AHD: Well, there are some dark ones in the middle like “The Feasting” and “The Finback Whale” which look at dark aspects of the destruction of the natural world and the feeling of grief about that. I think there’s a lot of sentimental writing about animals, pieties about how beautiful animals are to us, which they are. I think we’re at a time where some truth and reconciliation is important, to be honest. Let’s look at the whole brutal, miserable aspect. It’s not that we suddenly became violent and oblivious to the fate of animals. We’ve been this way for a long time in our history. And there are certain genetic propensities that could lead us in that direction. Like the hyenas [that] do surplus killing; they don’t care how many gazelles they kill. But if we kill a lot, we say, “This is disturbing, we don’t like it, we don’t want to be this way, why did we do it, is it possible for us to stop?” I’m interested in being honest and discerning about the long history of violence against the animal world, the fact that we now see the impact and there may be ways we can mitigate the harm we do to the world, to what remains. But you have to face how ugly and violent it has been. You can’t say, “Oh we’ve always loved animals, we love the lions.” You love the lions because they’re not in your backyard. If they were in your backyard, you would not love them. They would strengthen you, make you sharper, more intelligent and vicious if you had the risk of losing your children to those lions. There’s a viciousness in us that comes genetically because we came through a violent period in our history. We’re now at a time when our violence is not helping us survive, it’s hindering our survival. The only way we can be hopeful is to say this part of the human story we’d like to change. Can we do it? We don’t know. Who knows?

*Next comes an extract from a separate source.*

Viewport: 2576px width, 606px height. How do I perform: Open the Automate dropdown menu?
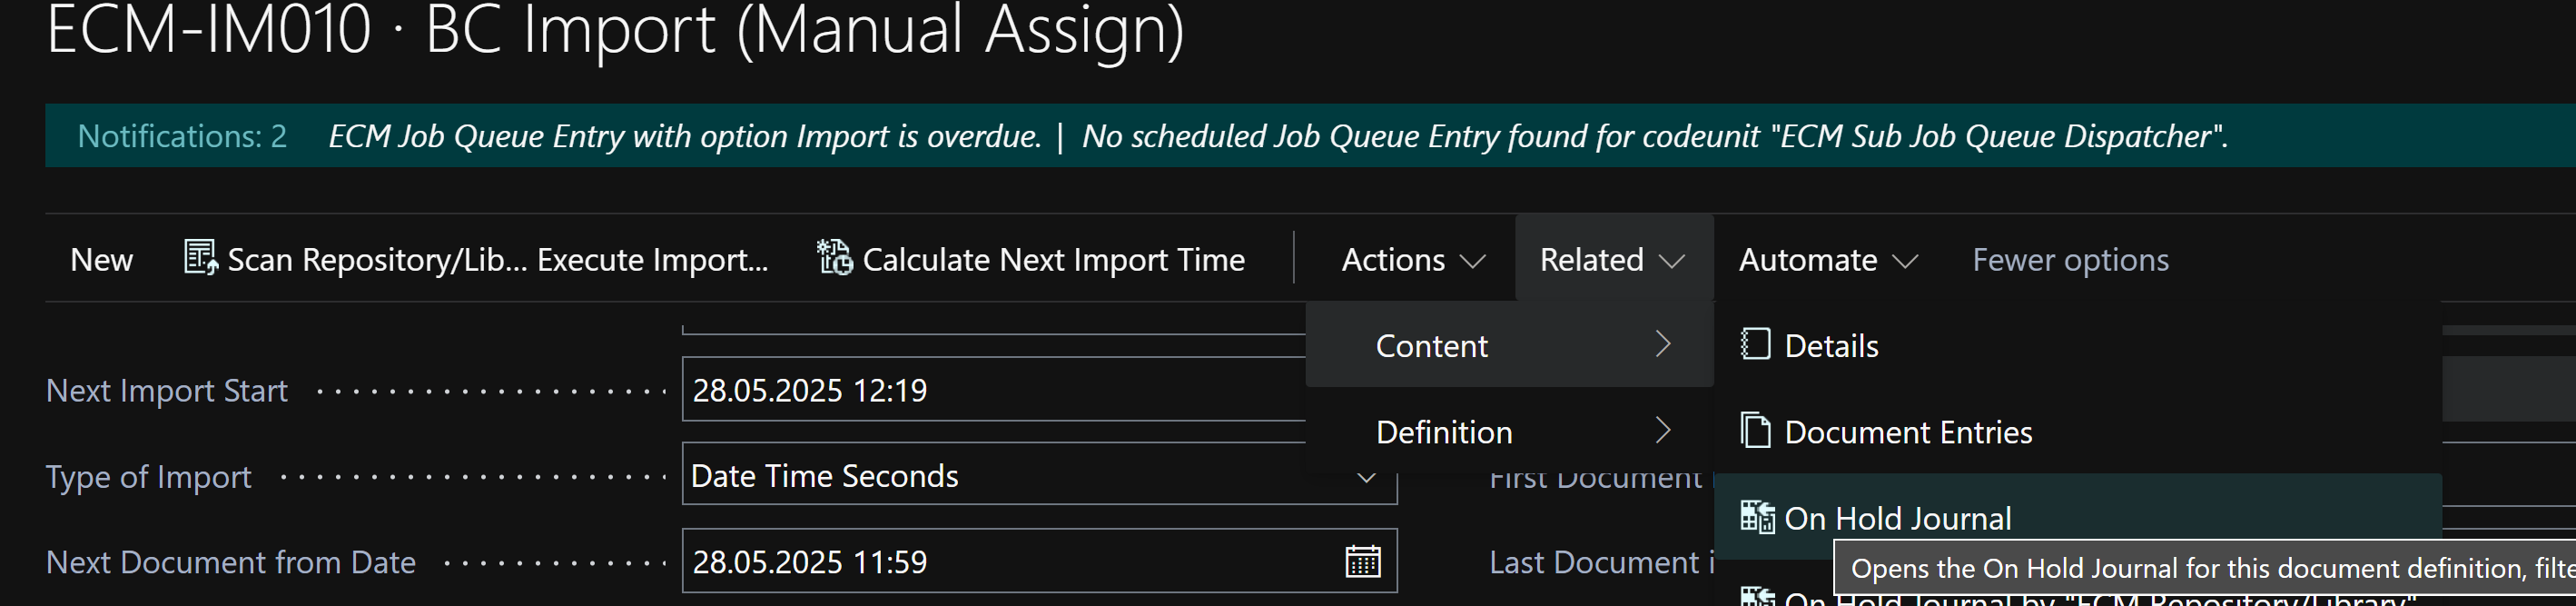click(x=1826, y=260)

F: In writing these essays, did any preconceived notions about animals change? Did any of your thoughts and feelings about the natural world shift through this project?

AHD: I’m sure in many ways. One thing was [that] I did come to see [that] if I asked myself every day to look for an animal story in that day, I could find it. For a while I was thinking, “Oh I’ve never been to Africa, I have to go to Africa. Oh I’ve never done this.” I had the privilege of working in a zoo, which was great, so I got a close-up experience with elephants.

But I didn’t want to have only experiences you had to be a researcher or be in a privileged position to have. I wanted essays that would show on any given day you could find something. If you saw the ants in your backyard, did some research and explored that, you would have a story and it would have some resonance. In the essay about the oysters, I go to LA and I’m looking for an animal. I can’t find an animal anywhere. At the end of the day, I’m having a drink at a bar and a couple were feeding oysters to one another. I realized that when you’re eating a raw oyster, you’re eating a live animal. I thought, “There’s the animal essay!”

But there’s so many ways animals are in our lives that we don’t see it as an animal moment and have a sense of that kind of awareness and gratitude that animals are still giving us, in terms of food and companionship. I think I felt more keenly [how] the animal presence informed my daily life, and I wanted to keep that awareness. I always think how interesting it is, in so many different disciplines, how animals are important. There’s a lot of science in this book, but there’s also folklore, mythology, and art. Looking at the history of the dragon, for instance, every culture on earth has some dragon-like form. I learned that animals are even more broadly represented in the big human story than I might have imagined, [which] reinforced my overall assumption that this is not a peripheral relationship, but has been a central relationship for human beings since the beginning. We are animals. I feel much more connected to my animal nature and to the fact I’m a product of animal evolution. We wouldn’t be here, I wouldn’t have my life, if it weren’t for the history of animal evolution. We owe our lives to the animal world. You don’t just shoot your mother and your grandmother because you want a head on the wall. The animal world is our parentage. So I feel that much more profoundly than I did when I started. And I think other people feel it. They don’t know they feel it, but when you talk with them about it, I think they feel it.